The mortality rate of the SYNTAX study patients with complete revascularization is low even 5 years after the index procedure as compared to the high mortality rate after TAVI in the UK registry [26]. In addition, on the basis of their 3.5-year observation, Rodes-Cabau et al. [30] argued that half of the deaths of the patients who had undergone TAVI were due to extracardiac causes, whereas myocardial infarction, as a cardiac cause, resulted in a mortality rate of 3.9%.
It is likely that 3–6 months of post-procedural treatment with a dual antiplatelet therapy (DAPT) in patients after TAVI may usually contribute to lower mortality in those who also suffer from CAD. Patients who were treated with PCI during or before TAVI receive a prolonged (up to 12 months) DAPT [31].

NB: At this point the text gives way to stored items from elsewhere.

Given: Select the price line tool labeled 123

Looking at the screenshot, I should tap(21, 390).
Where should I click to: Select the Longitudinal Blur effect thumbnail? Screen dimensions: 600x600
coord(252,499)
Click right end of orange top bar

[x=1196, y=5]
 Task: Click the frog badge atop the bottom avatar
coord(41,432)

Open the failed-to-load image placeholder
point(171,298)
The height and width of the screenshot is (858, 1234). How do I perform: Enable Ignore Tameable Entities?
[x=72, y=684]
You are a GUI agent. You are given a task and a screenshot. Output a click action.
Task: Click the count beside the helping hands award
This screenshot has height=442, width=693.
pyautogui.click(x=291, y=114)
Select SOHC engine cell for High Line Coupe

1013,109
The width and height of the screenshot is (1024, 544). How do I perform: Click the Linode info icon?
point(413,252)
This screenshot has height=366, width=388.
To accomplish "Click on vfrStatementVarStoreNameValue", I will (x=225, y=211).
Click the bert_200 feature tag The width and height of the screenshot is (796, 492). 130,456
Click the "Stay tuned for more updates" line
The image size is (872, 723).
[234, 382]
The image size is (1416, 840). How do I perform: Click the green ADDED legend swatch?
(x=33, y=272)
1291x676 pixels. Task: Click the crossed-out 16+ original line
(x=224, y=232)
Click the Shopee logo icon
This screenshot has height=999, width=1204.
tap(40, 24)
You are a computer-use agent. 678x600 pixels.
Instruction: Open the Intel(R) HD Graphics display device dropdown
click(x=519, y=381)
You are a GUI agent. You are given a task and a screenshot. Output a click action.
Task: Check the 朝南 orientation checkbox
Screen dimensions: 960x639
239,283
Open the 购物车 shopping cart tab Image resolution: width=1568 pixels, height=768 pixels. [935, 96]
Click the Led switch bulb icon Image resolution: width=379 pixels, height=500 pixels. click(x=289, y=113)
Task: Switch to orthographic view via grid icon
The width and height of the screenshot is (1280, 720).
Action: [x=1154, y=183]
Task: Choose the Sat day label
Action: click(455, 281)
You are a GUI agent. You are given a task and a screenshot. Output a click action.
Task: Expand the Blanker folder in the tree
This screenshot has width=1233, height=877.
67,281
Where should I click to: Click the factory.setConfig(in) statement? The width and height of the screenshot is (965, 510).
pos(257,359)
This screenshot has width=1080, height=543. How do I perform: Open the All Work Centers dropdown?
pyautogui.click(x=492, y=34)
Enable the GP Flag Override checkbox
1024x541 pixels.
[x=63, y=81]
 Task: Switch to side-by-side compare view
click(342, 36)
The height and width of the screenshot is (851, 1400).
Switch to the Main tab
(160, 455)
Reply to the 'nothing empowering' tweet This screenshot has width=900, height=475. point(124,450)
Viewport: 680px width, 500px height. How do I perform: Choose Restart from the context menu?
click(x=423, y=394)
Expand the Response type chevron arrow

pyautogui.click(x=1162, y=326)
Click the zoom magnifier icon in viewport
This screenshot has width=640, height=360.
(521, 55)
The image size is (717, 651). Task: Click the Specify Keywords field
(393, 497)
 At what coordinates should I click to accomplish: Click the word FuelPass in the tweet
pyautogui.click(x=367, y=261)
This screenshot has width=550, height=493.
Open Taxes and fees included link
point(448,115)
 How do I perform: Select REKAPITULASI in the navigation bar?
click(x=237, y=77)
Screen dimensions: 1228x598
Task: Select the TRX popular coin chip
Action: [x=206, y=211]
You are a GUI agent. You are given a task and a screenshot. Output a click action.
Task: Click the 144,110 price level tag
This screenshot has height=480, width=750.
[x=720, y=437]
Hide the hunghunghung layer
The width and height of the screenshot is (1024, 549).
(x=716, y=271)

On the basis of the presented outcomes, CAD cannot be considered as a factor that worsens the short-term and mid-term prognosis for patients treated with TAVI as opposed to CAD patients undergoing SAVR [32]. Our population was a high-risk surgery group according to the risk scores, and the presented results pertain to patients of this particular risk profile. It is likely that after switching to intermediate- and low-risk patients admitted for TAVI, the presence of CAD may affect the prognosis in a different way. This possibility should be investigated further.
Conclusions
Patients with CAD are characterized by a significantly higher risk of surgical treatment, higher incidence of hypertension and likelihood of a pacemaker implanted prior to the procedure during selection and qualification for TAVI. The short- and mid-term outcomes for high-risk TAVI patients with and without CAD are comparable.